::: SUPPLIED ENTRIES
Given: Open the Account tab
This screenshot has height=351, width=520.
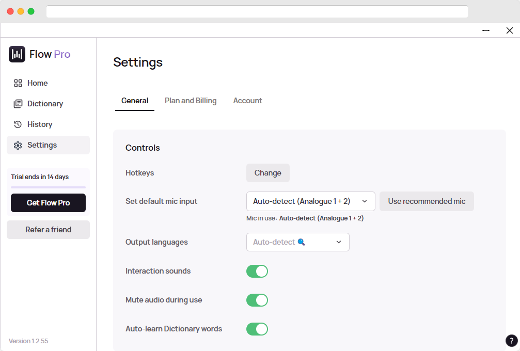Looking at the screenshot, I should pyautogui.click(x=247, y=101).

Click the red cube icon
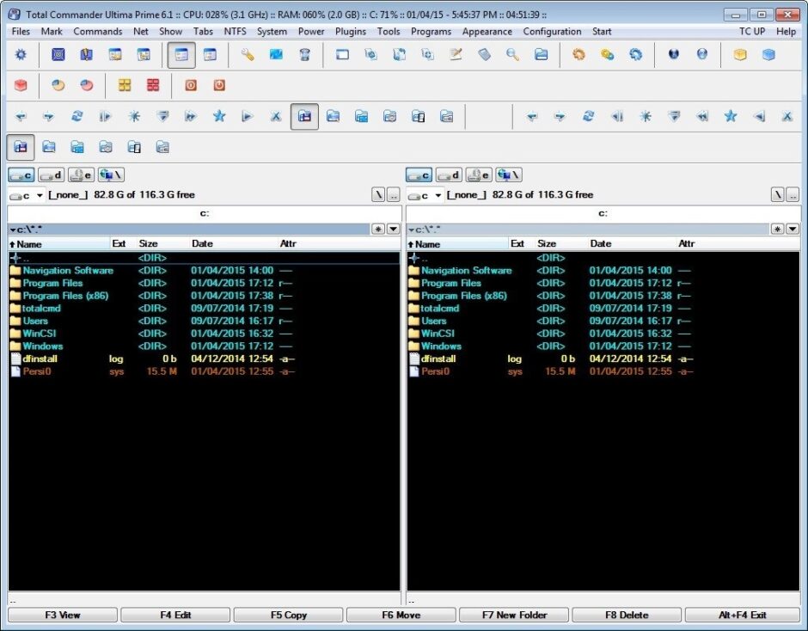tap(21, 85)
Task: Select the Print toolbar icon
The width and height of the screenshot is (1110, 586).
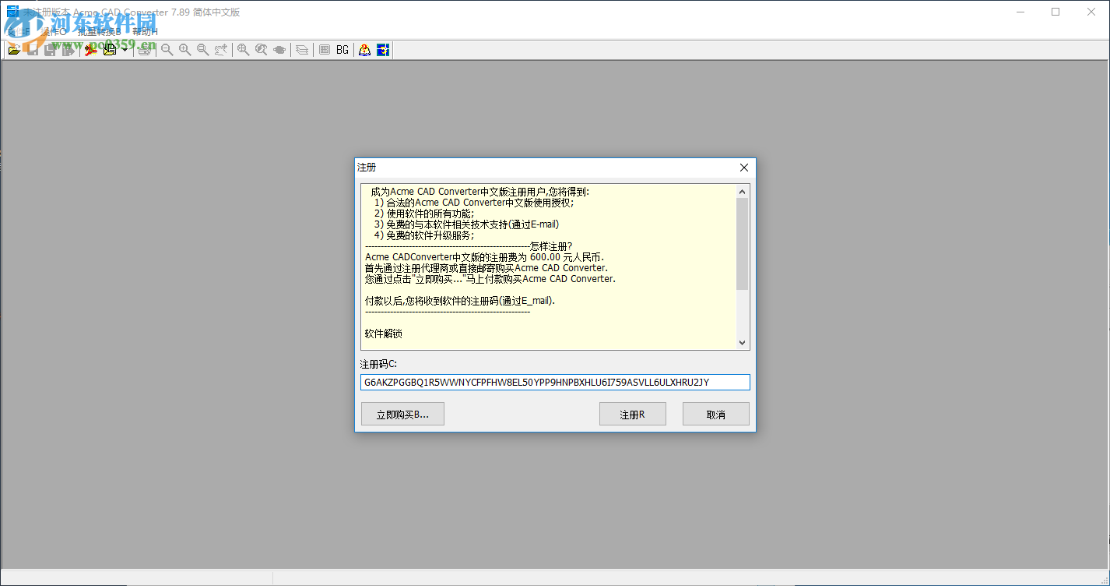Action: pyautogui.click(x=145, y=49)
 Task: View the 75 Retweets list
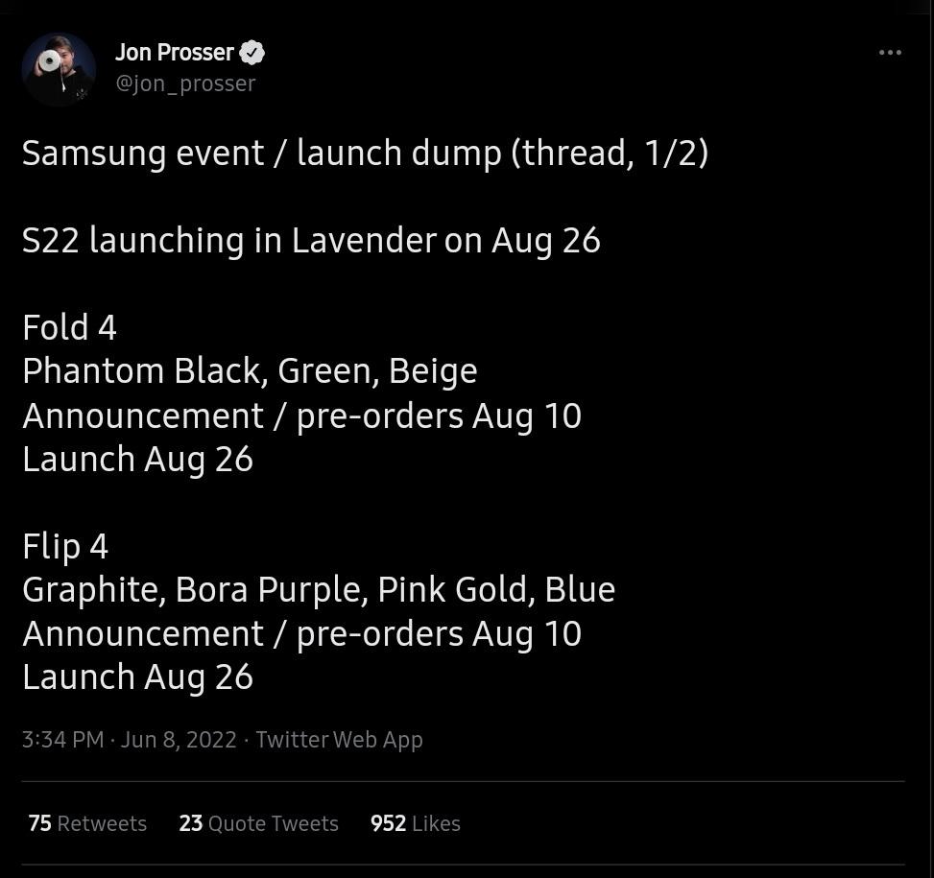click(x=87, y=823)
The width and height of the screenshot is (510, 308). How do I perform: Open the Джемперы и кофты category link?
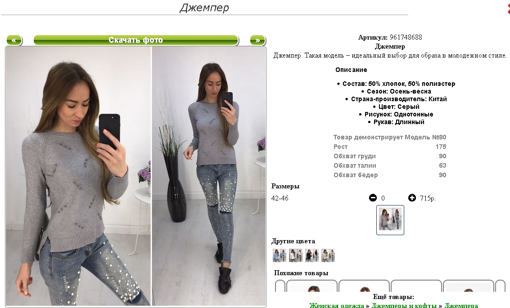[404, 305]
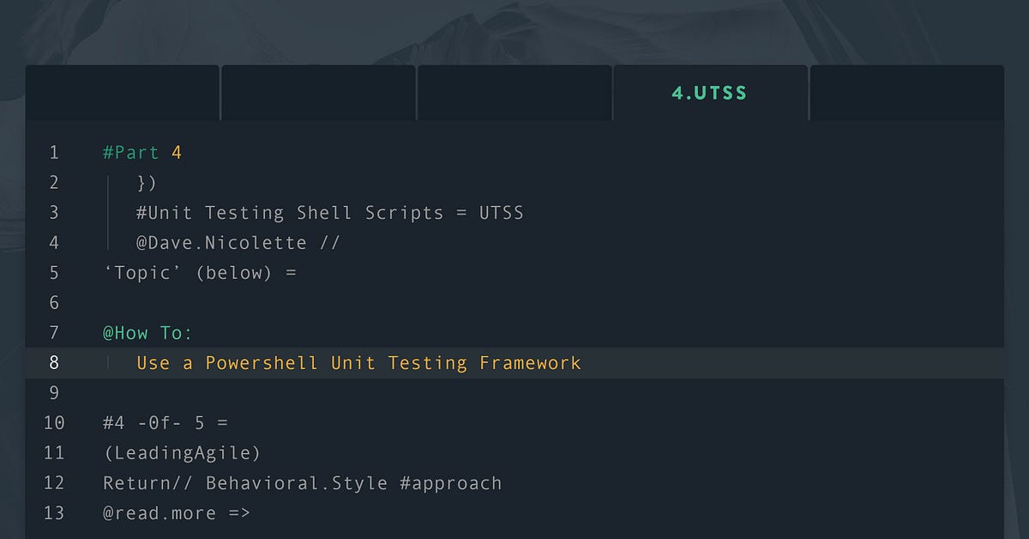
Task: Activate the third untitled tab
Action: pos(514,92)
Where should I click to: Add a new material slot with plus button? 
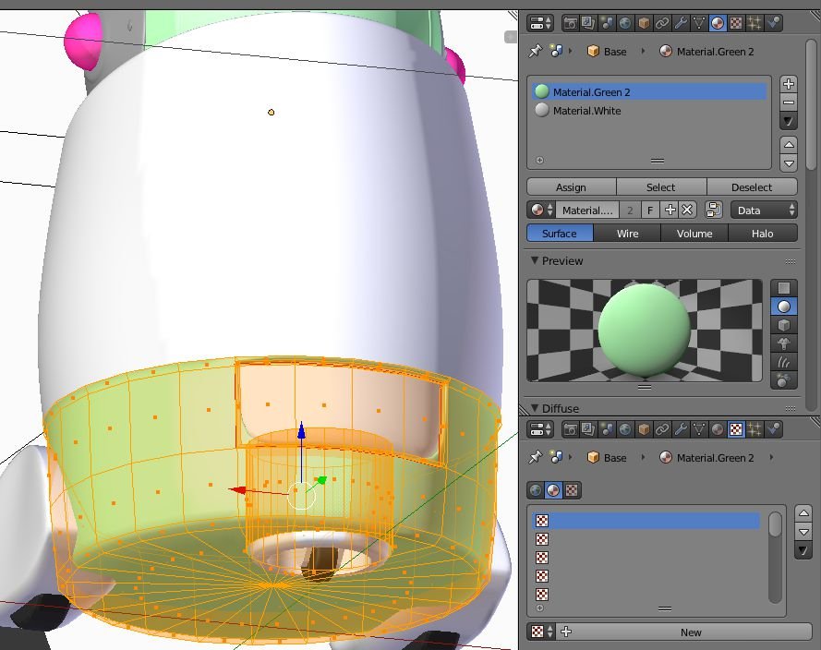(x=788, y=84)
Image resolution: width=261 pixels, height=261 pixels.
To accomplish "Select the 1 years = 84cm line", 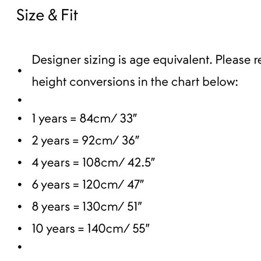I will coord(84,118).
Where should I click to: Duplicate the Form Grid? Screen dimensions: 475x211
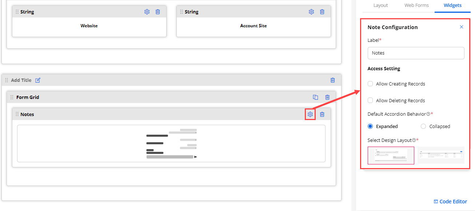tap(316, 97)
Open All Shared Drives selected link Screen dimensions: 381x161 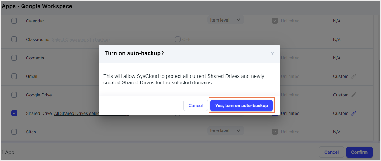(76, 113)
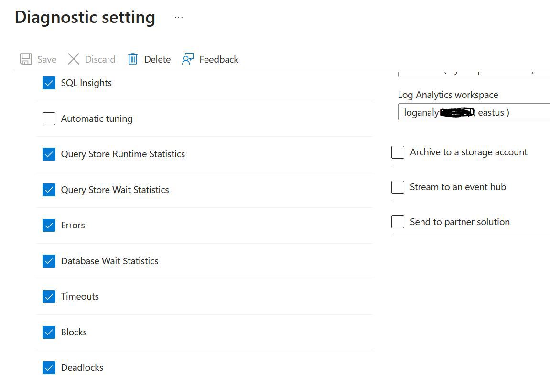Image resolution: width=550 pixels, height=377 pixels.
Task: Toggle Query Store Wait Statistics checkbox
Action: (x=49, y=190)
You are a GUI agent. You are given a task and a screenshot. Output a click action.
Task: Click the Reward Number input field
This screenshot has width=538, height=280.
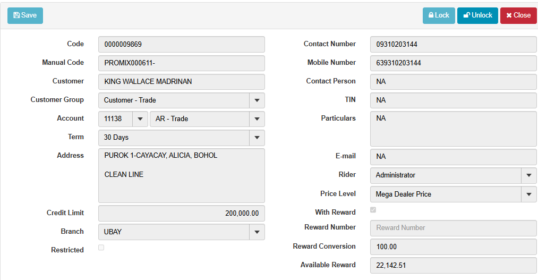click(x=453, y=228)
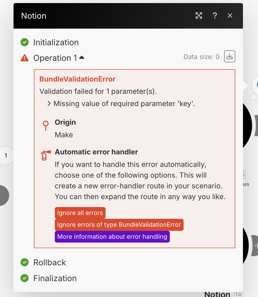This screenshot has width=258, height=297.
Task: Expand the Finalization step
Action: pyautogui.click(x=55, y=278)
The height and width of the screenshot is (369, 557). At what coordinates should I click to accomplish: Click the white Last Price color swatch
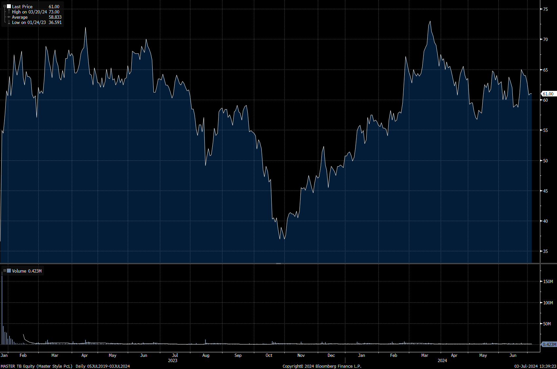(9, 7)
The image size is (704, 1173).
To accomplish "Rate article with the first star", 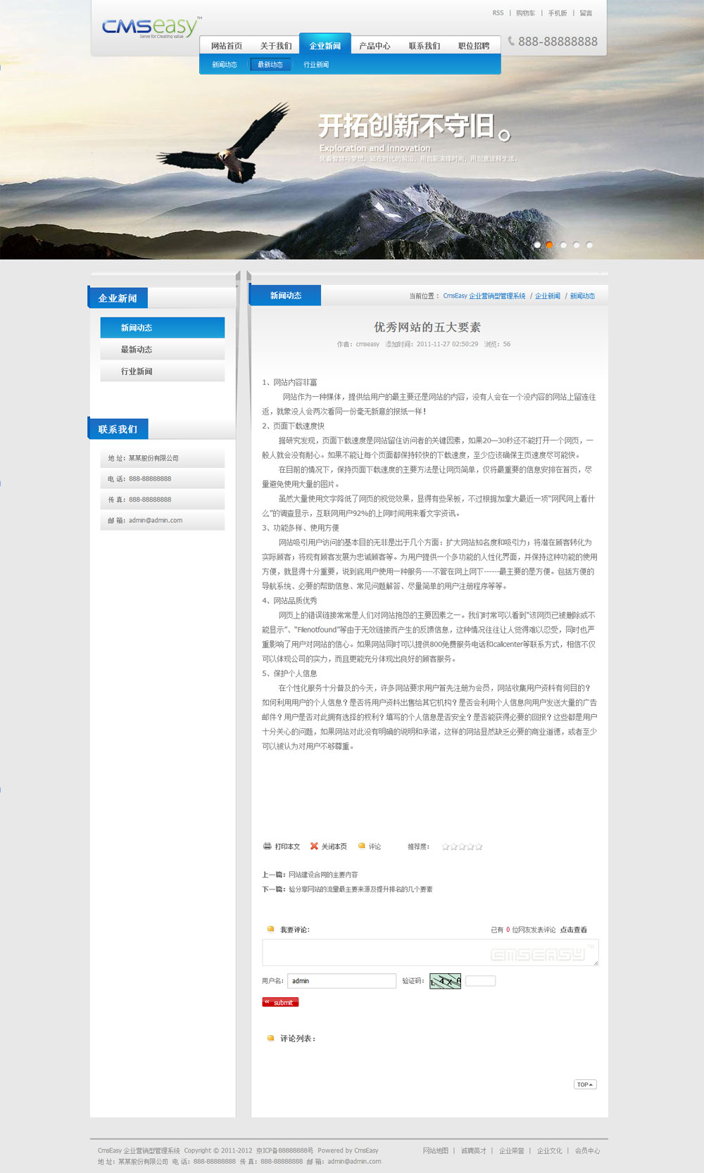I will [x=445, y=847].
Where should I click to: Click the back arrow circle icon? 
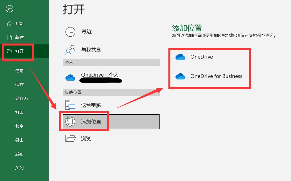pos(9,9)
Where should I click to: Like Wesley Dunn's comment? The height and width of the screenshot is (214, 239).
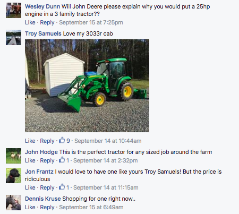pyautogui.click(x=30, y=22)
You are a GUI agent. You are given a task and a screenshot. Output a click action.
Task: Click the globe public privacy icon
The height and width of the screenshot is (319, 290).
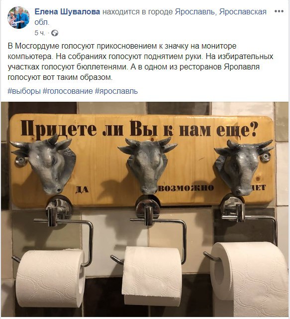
::::::
## ASSIGNED TASK
In the listing above, find the line with "Task: View the 75 Retweets list" and the line with "Image resolution: width=261". Transcribe those two and everything between, exactly, leaving out pictures.

## FINISHED EXERCISE
 Task: View the 75 Retweets list
click(x=87, y=823)
The width and height of the screenshot is (510, 308). How do I perform: Open the Джемперы и кофты category link?
[404, 305]
Task: Activate the third untitled tab
Action: pos(514,92)
Where should I click to: Add a new material slot with plus button? 
(x=788, y=84)
Image resolution: width=261 pixels, height=261 pixels.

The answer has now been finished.